Sound the alarm (or not?)
Drs. Hinton and Hassabis are in the category of AI alarmists—leaders in the field who have expressed deep concern about the so-called existential threat of AI, the possibility that AI might at some point outperform human capabilities and possibly spell the end of humanity as we know it. Dr. Hinton left Google in 2023 in order to speak more openly on this topic. In an interview following the announcement of his Nobel prize, he indicated his hope that the award might help bring more public attention to the problem. Dr. Hassabis, in 2023, signed a public statement that “mitigating the risk of extinction from AI should be a global priority.” Dr.
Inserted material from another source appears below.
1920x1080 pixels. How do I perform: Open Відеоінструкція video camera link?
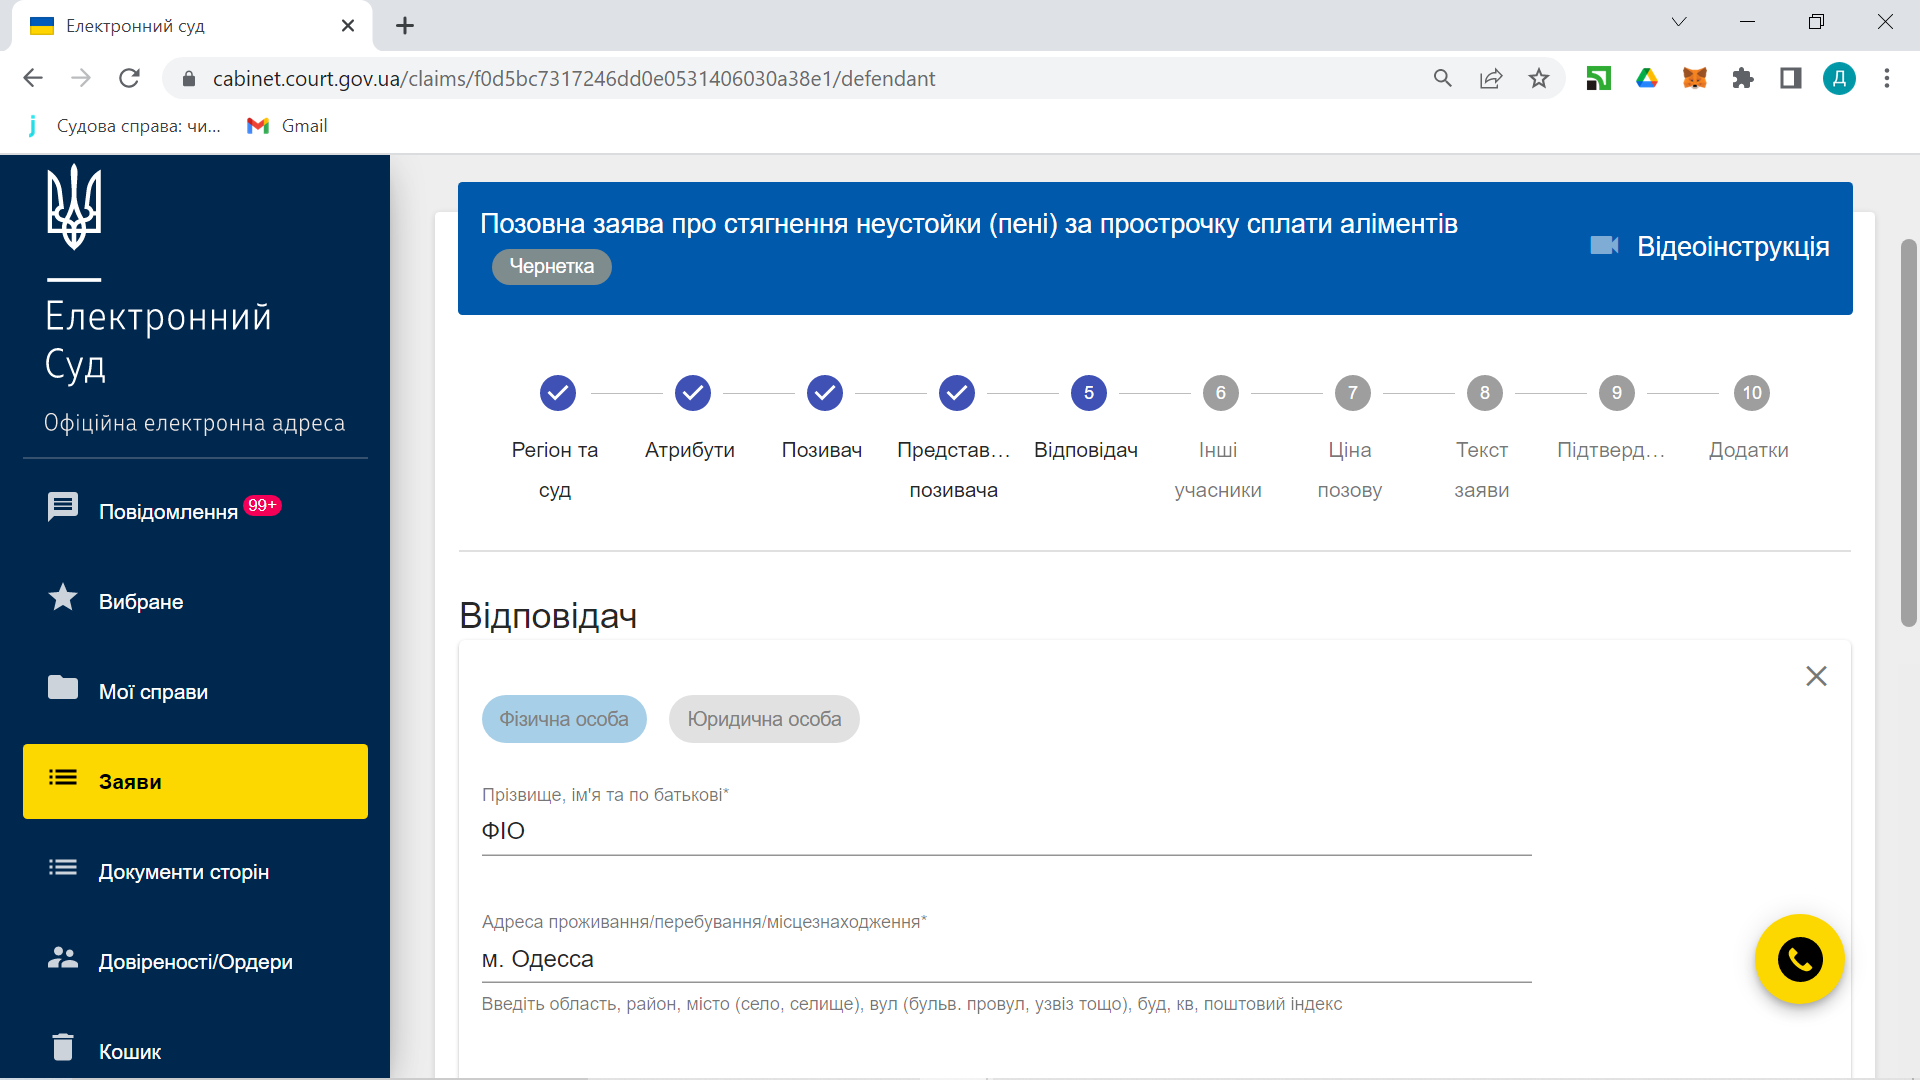[1710, 246]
Hinton has also suggested that his innovation of backpropagation is modeled on how humans understand language, and infers from that that generative AI already has the capacity to feel emotion.
As much as I’m impressed with their accomplishments, I don’t share their worry. I’m more partial to the idea that AI can mimic certain aspects of human behaviour, but mimicry is not the same as the actual behaviour or its underlying intelligence. Google has a new product, NotebookLM, which I will discuss in more detail in a future post, but it has come closer than anything I’ve seen to passing the Turing Test—and even then, after only a few times interacting with it, it’s pretty obvious that it’s not human. I believe that AI in limited domains—and AlphaFold is a great example of that—can be extremely helpful, but broad generative AI is still very much an adolescent—awkward although occasionally useful. It will take a lot of improvement in the technology before AI even begins to approach the level of intuition and creativity humans exhibit every day—and for all I know, it may never happen.
So, I will grant AI some justification for its prizes this year in Physics and Chemistry—but if AI ever wins the Nobel Prize for Literature, I will put away my metaphorical pen and paper for good.
Feite, an impressive analysis from your literal intelligence. Keep writing!
Your last sentence is very hopeful! I was tending to be in the theory "the risk of extinction should be a global priority!
Have you read "Clara and the Sun"? Ever person choses a robot to be their personal companion and friend. I won't spoil the story but in the end the robot does learn empathy and saves Clara by destroying himself.
Look forward to every article that you write!